GIVEN INSTRUCTION:
Please rename "Older Post" to "Earlier Post" throughout the data below, and return the data with everything else unchanged.

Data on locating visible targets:
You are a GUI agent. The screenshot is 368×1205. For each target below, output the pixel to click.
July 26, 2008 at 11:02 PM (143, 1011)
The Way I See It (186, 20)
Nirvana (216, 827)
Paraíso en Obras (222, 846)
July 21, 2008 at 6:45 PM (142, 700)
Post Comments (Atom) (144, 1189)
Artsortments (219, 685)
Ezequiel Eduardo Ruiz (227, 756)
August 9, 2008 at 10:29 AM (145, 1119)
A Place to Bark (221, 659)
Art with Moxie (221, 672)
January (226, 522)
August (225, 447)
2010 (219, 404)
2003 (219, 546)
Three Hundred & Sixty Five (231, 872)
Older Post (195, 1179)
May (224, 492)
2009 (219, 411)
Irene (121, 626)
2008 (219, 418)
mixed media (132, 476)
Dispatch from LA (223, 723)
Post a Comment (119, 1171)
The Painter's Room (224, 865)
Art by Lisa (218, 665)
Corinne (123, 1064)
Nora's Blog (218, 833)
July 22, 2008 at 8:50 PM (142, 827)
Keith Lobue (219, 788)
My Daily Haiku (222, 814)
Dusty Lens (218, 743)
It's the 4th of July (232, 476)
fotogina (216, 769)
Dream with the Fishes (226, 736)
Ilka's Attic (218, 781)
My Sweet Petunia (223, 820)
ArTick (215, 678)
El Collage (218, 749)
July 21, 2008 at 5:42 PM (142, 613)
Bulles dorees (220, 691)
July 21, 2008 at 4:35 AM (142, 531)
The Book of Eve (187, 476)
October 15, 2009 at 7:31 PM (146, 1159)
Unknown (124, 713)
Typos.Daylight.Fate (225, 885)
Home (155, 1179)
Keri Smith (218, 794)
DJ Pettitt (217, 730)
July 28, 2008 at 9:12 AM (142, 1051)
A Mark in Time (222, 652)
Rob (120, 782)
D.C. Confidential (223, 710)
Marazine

RESULT OF THIS EXERCISE:
You are a GUI agent. The screenshot is 368×1205. For each target below, output the pixel to click.
July 26, 2008 at 11:02 PM (143, 1011)
The Way I See It (186, 20)
Nirvana (216, 827)
Paraíso en Obras (222, 846)
July 21, 2008 at 6:45 PM (142, 700)
Post Comments (Atom) (144, 1189)
Artsortments (219, 685)
Ezequiel Eduardo Ruiz (227, 756)
August 9, 2008 at 10:29 AM (145, 1119)
A Place to Bark (221, 659)
Art with Moxie (221, 672)
January (226, 522)
August (225, 447)
2010 (219, 404)
2003 (219, 546)
Three Hundred & Sixty Five (231, 872)
Earlier Post (195, 1179)
May (224, 492)
2009 (219, 411)
Irene (121, 626)
2008 (219, 418)
mixed media (132, 476)
Dispatch from LA (223, 723)
Post a Comment (119, 1171)
The Painter's Room (224, 865)
Art by Lisa (218, 665)
Corinne (123, 1064)
Nora's Blog (218, 833)
July 22, 2008 at 8:50 PM (142, 827)
Keith Lobue (219, 788)
My Daily Haiku (222, 814)
Dusty Lens (218, 743)
It's the 4th of July (232, 476)
fotogina (216, 769)
Dream with the Fishes (226, 736)
Ilka's Attic (218, 781)
My Sweet Petunia (223, 820)
ArTick (215, 678)
El Collage (218, 749)
July 21, 2008 at 5:42 PM (142, 613)
Bulles dorees (220, 691)
July 21, 2008 at 4:35 AM (142, 531)
The Book of Eve (187, 476)
October 15, 2009 at 7:31 PM (146, 1159)
Unknown (124, 713)
Typos.Daylight.Fate (225, 885)
Home (155, 1179)
Keri Smith (218, 794)
DJ Pettitt (217, 730)
July 28, 2008 at 9:12 AM (142, 1051)
A Mark in Time (222, 652)
Rob (120, 782)
D.C. Confidential (223, 710)
Marazine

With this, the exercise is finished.